Exercise details →
Please copy the lines of the data below word for word, starting at the line containing "Research (699, 99)" and ending at the line containing "Sportello SES con tutor dedicato (1084, 464)", with both of those lines included.

--- start of Data provided ---

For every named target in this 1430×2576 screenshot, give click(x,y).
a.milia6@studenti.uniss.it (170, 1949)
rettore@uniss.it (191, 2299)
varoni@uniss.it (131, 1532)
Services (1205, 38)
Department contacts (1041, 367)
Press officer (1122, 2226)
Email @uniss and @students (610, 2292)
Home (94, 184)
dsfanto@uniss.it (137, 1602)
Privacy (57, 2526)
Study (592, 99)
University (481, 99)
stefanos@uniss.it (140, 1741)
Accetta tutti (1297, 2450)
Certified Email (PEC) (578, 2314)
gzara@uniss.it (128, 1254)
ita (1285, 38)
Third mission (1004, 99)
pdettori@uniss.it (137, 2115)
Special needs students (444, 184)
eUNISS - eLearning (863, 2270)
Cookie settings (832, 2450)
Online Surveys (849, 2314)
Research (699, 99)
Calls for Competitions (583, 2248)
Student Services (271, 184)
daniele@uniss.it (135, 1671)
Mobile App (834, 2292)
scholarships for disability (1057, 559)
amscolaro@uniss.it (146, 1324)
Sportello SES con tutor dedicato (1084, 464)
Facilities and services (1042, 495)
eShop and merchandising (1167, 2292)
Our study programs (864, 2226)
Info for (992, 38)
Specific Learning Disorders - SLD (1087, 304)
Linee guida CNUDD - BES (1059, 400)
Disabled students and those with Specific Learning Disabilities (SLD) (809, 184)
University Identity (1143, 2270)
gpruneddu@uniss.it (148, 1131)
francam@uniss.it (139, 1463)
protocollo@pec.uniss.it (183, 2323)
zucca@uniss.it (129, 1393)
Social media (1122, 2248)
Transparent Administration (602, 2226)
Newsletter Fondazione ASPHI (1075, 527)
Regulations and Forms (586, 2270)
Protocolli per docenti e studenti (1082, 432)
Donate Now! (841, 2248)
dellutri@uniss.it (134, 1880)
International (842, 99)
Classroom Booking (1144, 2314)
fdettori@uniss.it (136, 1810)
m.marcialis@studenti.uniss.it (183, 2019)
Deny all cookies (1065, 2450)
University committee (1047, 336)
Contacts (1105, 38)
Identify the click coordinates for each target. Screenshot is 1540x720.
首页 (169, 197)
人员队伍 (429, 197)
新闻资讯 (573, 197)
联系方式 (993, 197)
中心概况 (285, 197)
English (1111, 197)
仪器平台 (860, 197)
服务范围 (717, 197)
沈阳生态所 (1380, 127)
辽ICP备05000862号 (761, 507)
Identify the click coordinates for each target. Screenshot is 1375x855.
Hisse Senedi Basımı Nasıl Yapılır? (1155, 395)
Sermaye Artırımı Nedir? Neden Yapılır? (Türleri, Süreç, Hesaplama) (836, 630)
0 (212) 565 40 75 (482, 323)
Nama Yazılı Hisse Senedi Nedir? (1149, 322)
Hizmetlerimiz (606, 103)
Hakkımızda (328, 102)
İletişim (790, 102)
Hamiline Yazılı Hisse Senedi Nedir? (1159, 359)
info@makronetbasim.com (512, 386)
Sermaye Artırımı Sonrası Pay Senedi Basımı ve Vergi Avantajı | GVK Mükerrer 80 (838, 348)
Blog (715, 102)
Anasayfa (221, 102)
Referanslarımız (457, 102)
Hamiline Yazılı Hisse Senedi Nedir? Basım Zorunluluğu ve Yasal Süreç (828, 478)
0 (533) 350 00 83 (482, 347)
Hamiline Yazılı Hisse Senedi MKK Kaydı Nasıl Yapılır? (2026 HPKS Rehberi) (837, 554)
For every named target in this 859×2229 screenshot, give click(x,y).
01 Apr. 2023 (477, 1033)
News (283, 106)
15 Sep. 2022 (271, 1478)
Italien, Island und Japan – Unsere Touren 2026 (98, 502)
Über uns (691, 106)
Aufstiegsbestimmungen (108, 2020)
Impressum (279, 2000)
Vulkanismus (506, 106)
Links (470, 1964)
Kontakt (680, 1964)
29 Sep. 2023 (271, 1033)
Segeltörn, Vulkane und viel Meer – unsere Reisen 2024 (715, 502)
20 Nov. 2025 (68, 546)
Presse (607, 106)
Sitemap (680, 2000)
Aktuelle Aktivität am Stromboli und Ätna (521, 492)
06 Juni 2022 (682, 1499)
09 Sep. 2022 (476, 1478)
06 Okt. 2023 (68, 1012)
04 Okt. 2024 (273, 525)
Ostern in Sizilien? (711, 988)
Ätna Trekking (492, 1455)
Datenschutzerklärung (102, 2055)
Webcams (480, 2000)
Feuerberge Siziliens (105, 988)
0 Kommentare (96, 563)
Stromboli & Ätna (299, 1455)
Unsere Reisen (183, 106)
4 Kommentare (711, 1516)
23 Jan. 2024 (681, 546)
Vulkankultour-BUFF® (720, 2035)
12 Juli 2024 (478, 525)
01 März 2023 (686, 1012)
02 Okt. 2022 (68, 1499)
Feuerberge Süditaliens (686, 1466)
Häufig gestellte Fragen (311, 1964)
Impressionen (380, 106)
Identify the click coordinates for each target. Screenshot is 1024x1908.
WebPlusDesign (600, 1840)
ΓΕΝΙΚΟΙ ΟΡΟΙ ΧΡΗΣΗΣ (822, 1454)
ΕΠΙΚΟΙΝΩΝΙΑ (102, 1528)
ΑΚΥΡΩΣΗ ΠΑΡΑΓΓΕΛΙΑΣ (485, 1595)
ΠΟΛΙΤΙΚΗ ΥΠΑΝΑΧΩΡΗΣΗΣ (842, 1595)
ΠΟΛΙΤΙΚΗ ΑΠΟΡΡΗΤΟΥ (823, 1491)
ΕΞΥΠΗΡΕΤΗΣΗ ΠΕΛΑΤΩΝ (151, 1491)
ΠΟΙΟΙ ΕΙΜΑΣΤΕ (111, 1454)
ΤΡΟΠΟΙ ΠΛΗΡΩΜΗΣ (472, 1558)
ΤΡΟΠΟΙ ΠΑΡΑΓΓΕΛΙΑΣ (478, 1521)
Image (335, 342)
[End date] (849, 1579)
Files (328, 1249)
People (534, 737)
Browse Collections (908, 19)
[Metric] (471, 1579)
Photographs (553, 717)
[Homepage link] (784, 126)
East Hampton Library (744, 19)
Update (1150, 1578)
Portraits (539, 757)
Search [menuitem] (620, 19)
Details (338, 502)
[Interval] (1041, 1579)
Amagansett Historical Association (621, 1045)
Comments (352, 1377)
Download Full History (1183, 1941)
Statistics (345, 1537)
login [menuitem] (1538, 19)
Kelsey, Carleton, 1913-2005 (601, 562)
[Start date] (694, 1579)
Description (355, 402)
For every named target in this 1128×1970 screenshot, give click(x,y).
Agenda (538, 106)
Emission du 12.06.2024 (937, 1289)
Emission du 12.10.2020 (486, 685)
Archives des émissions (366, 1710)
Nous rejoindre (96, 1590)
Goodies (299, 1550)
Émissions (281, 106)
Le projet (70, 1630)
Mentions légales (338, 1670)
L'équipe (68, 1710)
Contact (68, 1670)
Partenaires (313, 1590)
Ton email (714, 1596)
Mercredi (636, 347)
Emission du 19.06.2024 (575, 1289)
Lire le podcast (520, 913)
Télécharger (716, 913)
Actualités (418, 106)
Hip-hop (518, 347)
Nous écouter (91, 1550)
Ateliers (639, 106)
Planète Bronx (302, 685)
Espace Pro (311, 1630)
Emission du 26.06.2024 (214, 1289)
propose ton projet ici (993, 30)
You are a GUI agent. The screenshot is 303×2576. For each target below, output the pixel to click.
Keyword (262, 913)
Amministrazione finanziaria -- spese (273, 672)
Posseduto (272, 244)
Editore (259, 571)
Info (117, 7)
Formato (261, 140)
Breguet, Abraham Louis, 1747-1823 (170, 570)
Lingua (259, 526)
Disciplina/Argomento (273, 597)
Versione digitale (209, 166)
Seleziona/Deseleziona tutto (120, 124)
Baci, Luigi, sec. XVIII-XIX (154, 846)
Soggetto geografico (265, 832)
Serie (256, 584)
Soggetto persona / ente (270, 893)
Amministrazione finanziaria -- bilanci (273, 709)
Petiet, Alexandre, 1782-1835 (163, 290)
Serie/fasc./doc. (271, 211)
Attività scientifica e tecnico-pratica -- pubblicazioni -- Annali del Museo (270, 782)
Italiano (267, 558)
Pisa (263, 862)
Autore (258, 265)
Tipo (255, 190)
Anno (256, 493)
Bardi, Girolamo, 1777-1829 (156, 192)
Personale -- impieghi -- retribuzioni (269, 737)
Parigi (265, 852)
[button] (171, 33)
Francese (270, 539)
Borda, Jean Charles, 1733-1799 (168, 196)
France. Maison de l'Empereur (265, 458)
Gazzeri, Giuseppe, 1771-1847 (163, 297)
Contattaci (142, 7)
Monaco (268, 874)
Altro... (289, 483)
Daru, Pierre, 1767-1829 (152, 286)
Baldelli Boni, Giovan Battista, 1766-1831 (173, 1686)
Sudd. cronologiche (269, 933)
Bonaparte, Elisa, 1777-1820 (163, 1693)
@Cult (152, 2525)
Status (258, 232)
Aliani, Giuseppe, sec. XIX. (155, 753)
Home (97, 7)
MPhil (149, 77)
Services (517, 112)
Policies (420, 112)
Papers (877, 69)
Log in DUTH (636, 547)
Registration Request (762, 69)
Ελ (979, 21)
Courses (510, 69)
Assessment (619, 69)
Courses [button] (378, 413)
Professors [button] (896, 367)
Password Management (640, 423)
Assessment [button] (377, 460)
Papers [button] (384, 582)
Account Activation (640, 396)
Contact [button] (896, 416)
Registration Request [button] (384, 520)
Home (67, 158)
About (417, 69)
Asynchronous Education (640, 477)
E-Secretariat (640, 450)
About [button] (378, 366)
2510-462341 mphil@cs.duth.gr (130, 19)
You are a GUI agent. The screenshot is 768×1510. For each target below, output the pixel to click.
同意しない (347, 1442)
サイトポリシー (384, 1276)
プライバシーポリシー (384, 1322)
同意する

--- end of Data provided ---

Complete response →
Research (699, 99)
Calls for Competitions (583, 2248)
Student Services (271, 184)
daniele@uniss.it (135, 1671)
Mobile App (834, 2292)
scholarships for disability (1057, 559)
amscolaro@uniss.it (146, 1324)
Sportello SES con tutor dedicato (1084, 464)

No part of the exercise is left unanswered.